▶ **Data lines**
⟨
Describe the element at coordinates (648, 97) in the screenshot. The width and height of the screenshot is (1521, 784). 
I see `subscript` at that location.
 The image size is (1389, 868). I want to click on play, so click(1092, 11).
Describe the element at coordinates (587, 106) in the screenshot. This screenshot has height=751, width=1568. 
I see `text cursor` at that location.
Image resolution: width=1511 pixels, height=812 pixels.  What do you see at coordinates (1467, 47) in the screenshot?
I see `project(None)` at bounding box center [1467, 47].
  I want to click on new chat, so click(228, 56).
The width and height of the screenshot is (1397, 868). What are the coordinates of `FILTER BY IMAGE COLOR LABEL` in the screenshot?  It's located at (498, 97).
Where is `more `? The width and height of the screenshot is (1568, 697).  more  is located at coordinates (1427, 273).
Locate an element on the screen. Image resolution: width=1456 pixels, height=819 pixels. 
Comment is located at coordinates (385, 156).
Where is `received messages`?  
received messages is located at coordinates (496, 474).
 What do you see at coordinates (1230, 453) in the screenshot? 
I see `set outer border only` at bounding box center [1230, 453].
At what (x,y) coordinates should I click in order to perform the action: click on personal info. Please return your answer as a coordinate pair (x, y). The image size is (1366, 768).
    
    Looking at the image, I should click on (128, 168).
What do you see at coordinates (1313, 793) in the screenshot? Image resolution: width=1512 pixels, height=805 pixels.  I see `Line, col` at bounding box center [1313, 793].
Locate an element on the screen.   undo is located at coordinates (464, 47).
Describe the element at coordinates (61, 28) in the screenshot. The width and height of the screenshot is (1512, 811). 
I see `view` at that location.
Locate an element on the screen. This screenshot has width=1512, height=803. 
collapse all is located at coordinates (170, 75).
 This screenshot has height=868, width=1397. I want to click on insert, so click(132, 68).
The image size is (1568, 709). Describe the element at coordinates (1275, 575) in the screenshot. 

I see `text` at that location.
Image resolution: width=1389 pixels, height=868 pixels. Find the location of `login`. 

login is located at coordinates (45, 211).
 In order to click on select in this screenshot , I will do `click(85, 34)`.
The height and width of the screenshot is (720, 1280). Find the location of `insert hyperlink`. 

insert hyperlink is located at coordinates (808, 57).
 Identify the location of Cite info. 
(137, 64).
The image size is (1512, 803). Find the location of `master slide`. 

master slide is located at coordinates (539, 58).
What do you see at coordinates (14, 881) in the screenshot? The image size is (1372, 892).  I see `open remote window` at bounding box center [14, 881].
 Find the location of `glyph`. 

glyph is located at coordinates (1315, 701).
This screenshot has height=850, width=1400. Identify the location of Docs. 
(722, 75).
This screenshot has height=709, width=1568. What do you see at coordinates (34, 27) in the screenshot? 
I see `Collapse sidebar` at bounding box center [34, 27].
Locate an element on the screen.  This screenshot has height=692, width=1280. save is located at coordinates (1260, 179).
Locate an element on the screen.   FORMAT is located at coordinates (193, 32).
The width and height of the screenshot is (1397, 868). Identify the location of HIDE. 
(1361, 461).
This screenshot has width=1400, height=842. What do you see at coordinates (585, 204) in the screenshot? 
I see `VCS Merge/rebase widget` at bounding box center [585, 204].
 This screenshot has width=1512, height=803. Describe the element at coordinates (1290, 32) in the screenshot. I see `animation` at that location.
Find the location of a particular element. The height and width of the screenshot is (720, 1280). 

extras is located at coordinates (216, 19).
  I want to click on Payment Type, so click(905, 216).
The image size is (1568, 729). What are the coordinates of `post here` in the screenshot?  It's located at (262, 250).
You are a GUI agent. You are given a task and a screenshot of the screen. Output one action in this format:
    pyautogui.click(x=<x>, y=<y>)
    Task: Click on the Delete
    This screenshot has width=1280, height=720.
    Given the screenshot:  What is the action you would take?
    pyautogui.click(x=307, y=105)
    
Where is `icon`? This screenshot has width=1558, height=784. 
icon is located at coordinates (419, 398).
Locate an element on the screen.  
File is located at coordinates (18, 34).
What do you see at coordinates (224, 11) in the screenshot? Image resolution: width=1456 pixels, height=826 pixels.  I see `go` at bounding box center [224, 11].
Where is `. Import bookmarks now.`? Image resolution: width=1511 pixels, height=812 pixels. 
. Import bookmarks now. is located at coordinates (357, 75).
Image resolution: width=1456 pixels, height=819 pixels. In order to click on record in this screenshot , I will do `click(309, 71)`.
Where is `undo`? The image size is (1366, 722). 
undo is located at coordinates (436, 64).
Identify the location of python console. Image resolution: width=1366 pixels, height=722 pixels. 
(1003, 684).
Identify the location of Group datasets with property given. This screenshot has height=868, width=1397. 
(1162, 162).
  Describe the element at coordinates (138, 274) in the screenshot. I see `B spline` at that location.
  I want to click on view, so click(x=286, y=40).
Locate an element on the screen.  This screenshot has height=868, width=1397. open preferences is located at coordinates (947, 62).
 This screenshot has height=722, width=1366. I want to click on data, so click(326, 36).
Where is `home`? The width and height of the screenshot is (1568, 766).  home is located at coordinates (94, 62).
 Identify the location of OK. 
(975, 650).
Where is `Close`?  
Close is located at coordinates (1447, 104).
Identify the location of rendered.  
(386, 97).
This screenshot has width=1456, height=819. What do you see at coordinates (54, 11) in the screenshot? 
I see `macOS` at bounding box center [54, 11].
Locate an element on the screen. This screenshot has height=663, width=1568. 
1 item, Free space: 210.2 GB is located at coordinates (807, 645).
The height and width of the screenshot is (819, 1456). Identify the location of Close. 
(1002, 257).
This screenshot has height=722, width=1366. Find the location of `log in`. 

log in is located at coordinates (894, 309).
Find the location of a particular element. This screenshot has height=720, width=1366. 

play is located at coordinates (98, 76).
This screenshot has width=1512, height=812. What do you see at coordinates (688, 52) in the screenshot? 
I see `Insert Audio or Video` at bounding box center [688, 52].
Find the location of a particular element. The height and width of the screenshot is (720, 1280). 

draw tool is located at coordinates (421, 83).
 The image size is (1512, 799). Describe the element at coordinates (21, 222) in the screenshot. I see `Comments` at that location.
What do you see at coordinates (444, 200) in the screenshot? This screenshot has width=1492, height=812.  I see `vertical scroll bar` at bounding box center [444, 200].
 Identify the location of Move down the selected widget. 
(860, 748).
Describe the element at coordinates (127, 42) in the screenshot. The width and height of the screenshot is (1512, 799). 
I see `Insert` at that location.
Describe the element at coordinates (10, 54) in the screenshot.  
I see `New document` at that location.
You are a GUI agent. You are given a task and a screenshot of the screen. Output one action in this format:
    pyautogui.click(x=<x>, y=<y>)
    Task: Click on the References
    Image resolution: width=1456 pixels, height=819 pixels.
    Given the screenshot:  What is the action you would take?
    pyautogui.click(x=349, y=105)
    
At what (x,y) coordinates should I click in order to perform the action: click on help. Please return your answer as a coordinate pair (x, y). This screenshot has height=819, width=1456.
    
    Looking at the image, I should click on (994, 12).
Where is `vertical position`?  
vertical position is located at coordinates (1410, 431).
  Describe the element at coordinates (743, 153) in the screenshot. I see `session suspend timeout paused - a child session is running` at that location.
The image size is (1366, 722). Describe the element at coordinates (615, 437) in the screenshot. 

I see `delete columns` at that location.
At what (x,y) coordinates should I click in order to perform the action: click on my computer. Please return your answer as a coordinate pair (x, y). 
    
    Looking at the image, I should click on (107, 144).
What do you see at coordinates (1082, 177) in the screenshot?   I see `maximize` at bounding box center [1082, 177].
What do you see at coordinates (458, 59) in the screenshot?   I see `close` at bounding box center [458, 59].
⟩
▶ **Directive**
Copy out the listing above word for word, from its first line through its last.

▶ **Result below**
Describe the element at coordinates (648, 97) in the screenshot. The width and height of the screenshot is (1521, 784). 
I see `subscript` at that location.
 The image size is (1389, 868). I want to click on play, so click(1092, 11).
Describe the element at coordinates (587, 106) in the screenshot. This screenshot has height=751, width=1568. 
I see `text cursor` at that location.
Image resolution: width=1511 pixels, height=812 pixels.  What do you see at coordinates (1467, 47) in the screenshot?
I see `project(None)` at bounding box center [1467, 47].
  I want to click on new chat, so click(228, 56).
The width and height of the screenshot is (1397, 868). What are the coordinates of `FILTER BY IMAGE COLOR LABEL` in the screenshot?  It's located at (498, 97).
Where is `more `? The width and height of the screenshot is (1568, 697).  more  is located at coordinates (1427, 273).
Locate an element on the screen. Image resolution: width=1456 pixels, height=819 pixels. 
Comment is located at coordinates (385, 156).
Where is `received messages`?  
received messages is located at coordinates (496, 474).
 What do you see at coordinates (1230, 453) in the screenshot? 
I see `set outer border only` at bounding box center [1230, 453].
At what (x,y) coordinates should I click in order to perform the action: click on personal info. Please return your answer as a coordinate pair (x, y). The image size is (1366, 768).
    
    Looking at the image, I should click on (128, 168).
What do you see at coordinates (1313, 793) in the screenshot? Image resolution: width=1512 pixels, height=805 pixels.  I see `Line, col` at bounding box center [1313, 793].
Locate an element on the screen.   undo is located at coordinates (464, 47).
Describe the element at coordinates (61, 28) in the screenshot. The width and height of the screenshot is (1512, 811). 
I see `view` at that location.
Locate an element on the screen. This screenshot has width=1512, height=803. 
collapse all is located at coordinates (170, 75).
 This screenshot has height=868, width=1397. I want to click on insert, so click(132, 68).
The image size is (1568, 709). Describe the element at coordinates (1275, 575) in the screenshot. 

I see `text` at that location.
Image resolution: width=1389 pixels, height=868 pixels. Find the location of `login`. 

login is located at coordinates (45, 211).
 In order to click on select in this screenshot , I will do `click(85, 34)`.
The height and width of the screenshot is (720, 1280). Find the location of `insert hyperlink`. 

insert hyperlink is located at coordinates (808, 57).
 Identify the location of Cite info. 
(137, 64).
The image size is (1512, 803). Find the location of `master slide`. 

master slide is located at coordinates (539, 58).
What do you see at coordinates (14, 881) in the screenshot? The image size is (1372, 892).  I see `open remote window` at bounding box center [14, 881].
 Find the location of `glyph`. 

glyph is located at coordinates (1315, 701).
This screenshot has height=850, width=1400. Identify the location of Docs. 
(722, 75).
This screenshot has height=709, width=1568. What do you see at coordinates (34, 27) in the screenshot? 
I see `Collapse sidebar` at bounding box center [34, 27].
Locate an element on the screen.  This screenshot has height=692, width=1280. save is located at coordinates (1260, 179).
Locate an element on the screen.   FORMAT is located at coordinates (193, 32).
The width and height of the screenshot is (1397, 868). Identify the location of HIDE. 
(1361, 461).
This screenshot has width=1400, height=842. What do you see at coordinates (585, 204) in the screenshot? 
I see `VCS Merge/rebase widget` at bounding box center [585, 204].
 This screenshot has width=1512, height=803. Describe the element at coordinates (1290, 32) in the screenshot. I see `animation` at that location.
Find the location of a particular element. The height and width of the screenshot is (720, 1280). 

extras is located at coordinates (216, 19).
  I want to click on Payment Type, so click(905, 216).
The image size is (1568, 729). What are the coordinates of `post here` in the screenshot?  It's located at (262, 250).
You are a GUI agent. You are given a task and a screenshot of the screen. Output one action in this format:
    pyautogui.click(x=<x>, y=<y>)
    Task: Click on the Delete
    This screenshot has width=1280, height=720.
    Given the screenshot:  What is the action you would take?
    pyautogui.click(x=307, y=105)
    
Where is `icon`? This screenshot has width=1558, height=784. 
icon is located at coordinates (419, 398).
Locate an element on the screen.  
File is located at coordinates (18, 34).
What do you see at coordinates (224, 11) in the screenshot? Image resolution: width=1456 pixels, height=826 pixels.  I see `go` at bounding box center [224, 11].
Where is `. Import bookmarks now.`? Image resolution: width=1511 pixels, height=812 pixels. 
. Import bookmarks now. is located at coordinates (357, 75).
Image resolution: width=1456 pixels, height=819 pixels. In order to click on record in this screenshot , I will do `click(309, 71)`.
Where is `undo`? The image size is (1366, 722). 
undo is located at coordinates (436, 64).
Identify the location of python console. Image resolution: width=1366 pixels, height=722 pixels. 
(1003, 684).
Identify the location of Group datasets with property given. This screenshot has height=868, width=1397. 
(1162, 162).
  Describe the element at coordinates (138, 274) in the screenshot. I see `B spline` at that location.
  I want to click on view, so click(x=286, y=40).
Locate an element on the screen.  This screenshot has height=868, width=1397. open preferences is located at coordinates (947, 62).
 This screenshot has height=722, width=1366. I want to click on data, so click(326, 36).
Where is `home`? The width and height of the screenshot is (1568, 766).  home is located at coordinates (94, 62).
 Identify the location of OK. 
(975, 650).
Where is `Close`?  
Close is located at coordinates (1447, 104).
Identify the location of rendered.  
(386, 97).
This screenshot has width=1456, height=819. What do you see at coordinates (54, 11) in the screenshot? 
I see `macOS` at bounding box center [54, 11].
Locate an element on the screen. This screenshot has height=663, width=1568. 
1 item, Free space: 210.2 GB is located at coordinates (807, 645).
The height and width of the screenshot is (819, 1456). Identify the location of Close. 
(1002, 257).
This screenshot has height=722, width=1366. Find the location of `log in`. 

log in is located at coordinates (894, 309).
Find the location of a particular element. This screenshot has height=720, width=1366. 

play is located at coordinates (98, 76).
This screenshot has width=1512, height=812. What do you see at coordinates (688, 52) in the screenshot? 
I see `Insert Audio or Video` at bounding box center [688, 52].
Find the location of a particular element. The height and width of the screenshot is (720, 1280). 

draw tool is located at coordinates (421, 83).
 The image size is (1512, 799). Describe the element at coordinates (21, 222) in the screenshot. I see `Comments` at that location.
What do you see at coordinates (444, 200) in the screenshot? This screenshot has width=1492, height=812.  I see `vertical scroll bar` at bounding box center [444, 200].
 Identify the location of Move down the selected widget. 
(860, 748).
Describe the element at coordinates (127, 42) in the screenshot. The width and height of the screenshot is (1512, 799). 
I see `Insert` at that location.
Describe the element at coordinates (10, 54) in the screenshot.  
I see `New document` at that location.
You are a GUI agent. You are given a task and a screenshot of the screen. Output one action in this format:
    pyautogui.click(x=<x>, y=<y>)
    Task: Click on the References
    Image resolution: width=1456 pixels, height=819 pixels.
    Given the screenshot:  What is the action you would take?
    pyautogui.click(x=349, y=105)
    
At what (x,y) coordinates should I click in order to perform the action: click on help. Please return your answer as a coordinate pair (x, y). This screenshot has height=819, width=1456.
    
    Looking at the image, I should click on (994, 12).
Where is `vertical position`?  
vertical position is located at coordinates (1410, 431).
  Describe the element at coordinates (743, 153) in the screenshot. I see `session suspend timeout paused - a child session is running` at that location.
The image size is (1366, 722). Describe the element at coordinates (615, 437) in the screenshot. 

I see `delete columns` at that location.
At what (x,y) coordinates should I click in order to perform the action: click on my computer. Please return your answer as a coordinate pair (x, y). 
    
    Looking at the image, I should click on (107, 144).
What do you see at coordinates (1082, 177) in the screenshot?   I see `maximize` at bounding box center [1082, 177].
What do you see at coordinates (458, 59) in the screenshot?   I see `close` at bounding box center [458, 59].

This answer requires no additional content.